La storia è un libro che dovevo leggere da tempo, e che mi ha fatto male, ma che mi ha anche entusiasmato e stupito come da tanto non mi capitava con un libro.

La trama segue sei anni del Novecento: nei primi anni, quelli della Seconda Guerra Mondiale, la storia è un fiume in piena che si allarga e corre ad abbracciare decine di personaggi e di storie, in rapidi ritratti brillanti, rapidi, vorticosi come il personaggio di Nino: i partigiani, gli ebrei, i “sinistrati” di guerra… Nei due anni immediatamente successivi alla fine della guerra, invece, la storia, come un ruscello in secca, si stringe e rallenta, e rimane, placida e malinconica, sul microcosmo di Useppe, sulla sua piccola e gioiosa e ingenua vita di bambino, e sulla sua ridotta famigliola.

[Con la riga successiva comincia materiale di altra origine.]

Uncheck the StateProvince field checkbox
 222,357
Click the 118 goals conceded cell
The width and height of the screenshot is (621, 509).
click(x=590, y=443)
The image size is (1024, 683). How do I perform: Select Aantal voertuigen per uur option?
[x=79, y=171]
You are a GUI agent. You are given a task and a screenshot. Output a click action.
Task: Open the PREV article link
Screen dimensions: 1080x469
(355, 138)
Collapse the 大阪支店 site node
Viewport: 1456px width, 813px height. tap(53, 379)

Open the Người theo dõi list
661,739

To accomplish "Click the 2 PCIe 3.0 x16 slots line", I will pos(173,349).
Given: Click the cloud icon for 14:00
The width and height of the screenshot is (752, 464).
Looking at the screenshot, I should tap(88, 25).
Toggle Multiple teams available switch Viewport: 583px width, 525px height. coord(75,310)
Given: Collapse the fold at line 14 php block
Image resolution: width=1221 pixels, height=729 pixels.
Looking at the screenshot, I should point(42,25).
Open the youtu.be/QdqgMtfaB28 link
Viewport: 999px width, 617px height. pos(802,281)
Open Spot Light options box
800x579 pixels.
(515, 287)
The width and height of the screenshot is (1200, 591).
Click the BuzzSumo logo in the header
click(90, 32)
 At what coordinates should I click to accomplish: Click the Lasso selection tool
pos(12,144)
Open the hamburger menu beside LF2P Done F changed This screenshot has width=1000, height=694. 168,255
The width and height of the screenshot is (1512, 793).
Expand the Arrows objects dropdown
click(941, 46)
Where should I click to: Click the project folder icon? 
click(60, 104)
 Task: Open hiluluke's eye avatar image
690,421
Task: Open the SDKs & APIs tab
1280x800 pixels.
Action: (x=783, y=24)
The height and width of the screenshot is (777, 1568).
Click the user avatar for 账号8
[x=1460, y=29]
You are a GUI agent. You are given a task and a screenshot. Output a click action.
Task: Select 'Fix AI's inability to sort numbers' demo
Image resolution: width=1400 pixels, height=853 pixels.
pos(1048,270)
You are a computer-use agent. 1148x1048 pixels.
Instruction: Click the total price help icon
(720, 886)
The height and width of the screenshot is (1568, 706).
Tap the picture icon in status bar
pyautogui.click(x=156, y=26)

In mezzo a questo fiume portentoso, il personaggio di Ida è un rametto abbandonato che attraversa gli eventi senza comprenderli appieno, volenterosa solamente di proteggere se stessa e il suo piccolo bimbo. Invece, i due personaggi dei figli di Ida, Nino e Useppe, sono i due pilastri su cui la madre, e tutta la trama, si appoggiano. Come due tronchi in un naufragio, permettono al lettore di rimanere attaccato alla storia e di non perdersi tra le centinaia di pagine e di avvenimenti. Nino e Useppe sono due personaggi raccontati in maniera magistrale, dipinti in una maniera vera, chiara, descritti con le parole giuste, attraverso le battute giuste, tramite i gesti giusti: non possono che entrarti nel cuore.

Non è solo la cura dei personaggi, tanto di quelli centrali quanto di quelli secondari o collaterali, a offrire un esempio della bravura di Elsa Morante. La scelta delle parole, il loro ordine, la costruzione della storia, l’eleganza nell’uso dei dialetti, le descrizioni dei corpi, e dei pensieri, e degli eventi, e della psiche di Ida, e delle sventure di Davide, di Mariulina, di Carulina e di Scimò, di Quattropunte, di Ezechiele… Elsa Morante si riconferma per me una Scrittrice ammirevole, una delle più brave che io abbia mai letto.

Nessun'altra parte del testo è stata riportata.